WHAT THE EXERCISE ASKS >> Reproduce from the records below, with no pictures, exactly the lines between the one containing "Click the Increase Decimal icon" and the one containing "Task: Click the", inclusive.

EXCERPTED RECORDS >>
□ □ □ □ □

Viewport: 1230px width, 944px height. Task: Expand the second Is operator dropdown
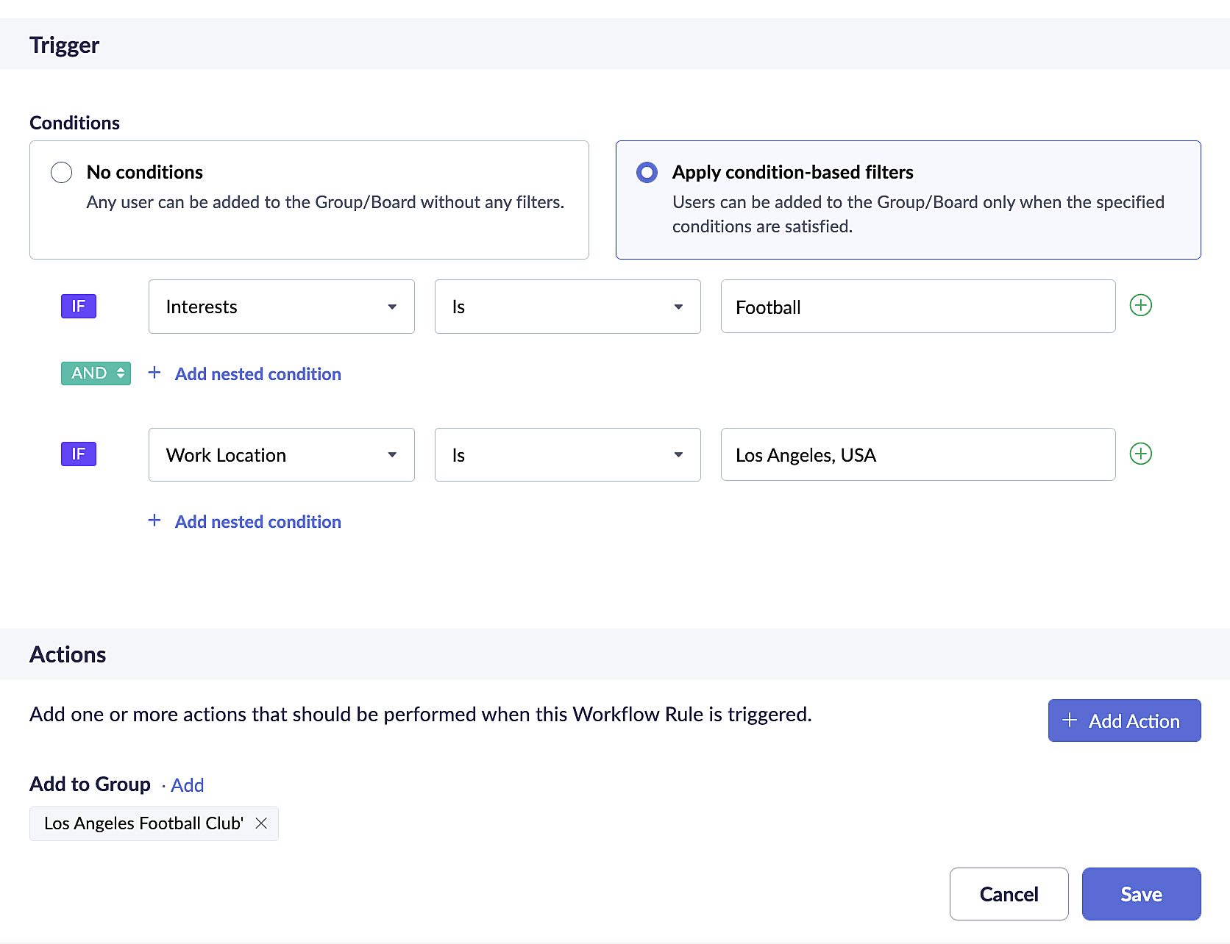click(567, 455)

□ □ □ □ □

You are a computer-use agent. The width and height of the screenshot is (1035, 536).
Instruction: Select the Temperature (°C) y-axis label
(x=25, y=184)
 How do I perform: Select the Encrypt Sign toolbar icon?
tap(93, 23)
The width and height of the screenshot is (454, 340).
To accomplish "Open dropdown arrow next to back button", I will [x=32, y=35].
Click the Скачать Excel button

□ □ □ □ □

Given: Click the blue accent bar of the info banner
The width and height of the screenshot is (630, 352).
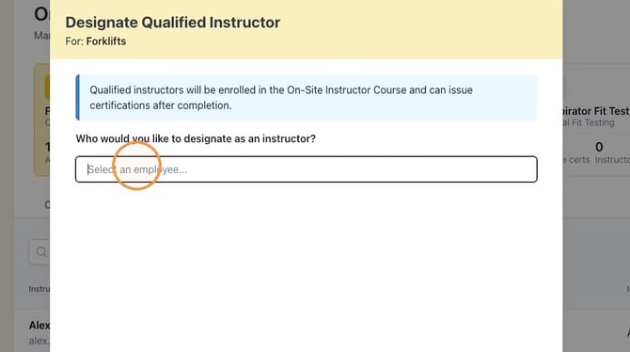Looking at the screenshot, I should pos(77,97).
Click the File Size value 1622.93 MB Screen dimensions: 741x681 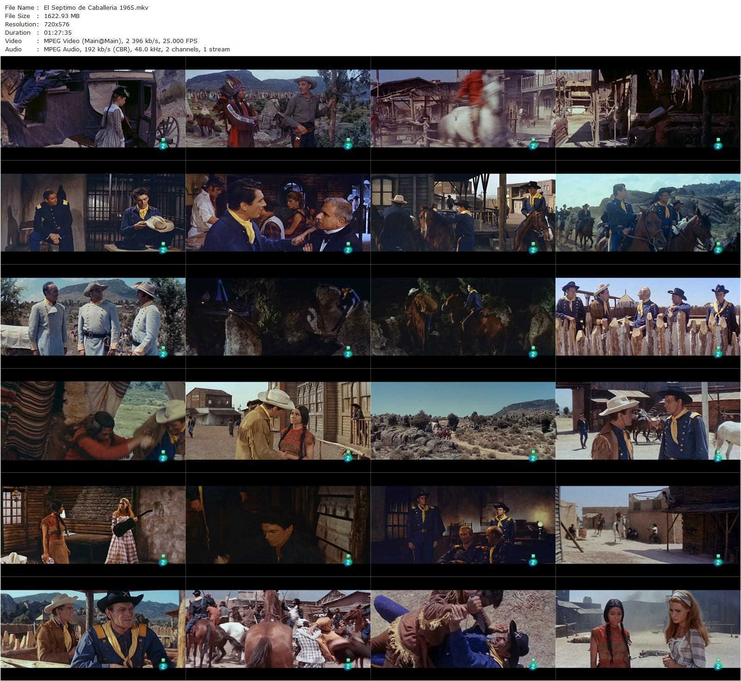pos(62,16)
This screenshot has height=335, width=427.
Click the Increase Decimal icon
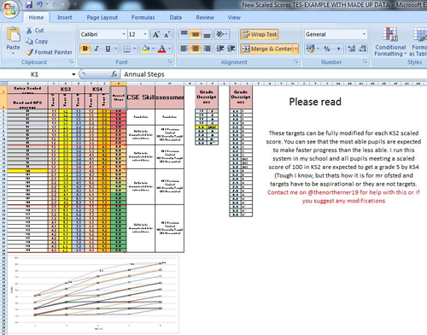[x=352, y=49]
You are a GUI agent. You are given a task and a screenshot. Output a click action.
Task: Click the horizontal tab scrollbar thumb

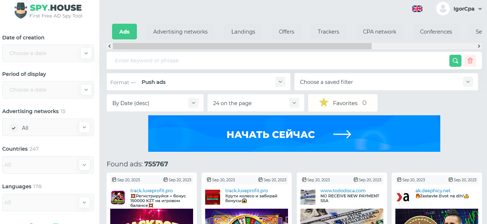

□ □ □ □ □

COMPLETED TASK >>
Click the Increase Decimal icon
[x=352, y=49]
You are a GUI agent. You are given a task and a screenshot. Output a click action.
Task: Click the horizontal tab scrollbar thumb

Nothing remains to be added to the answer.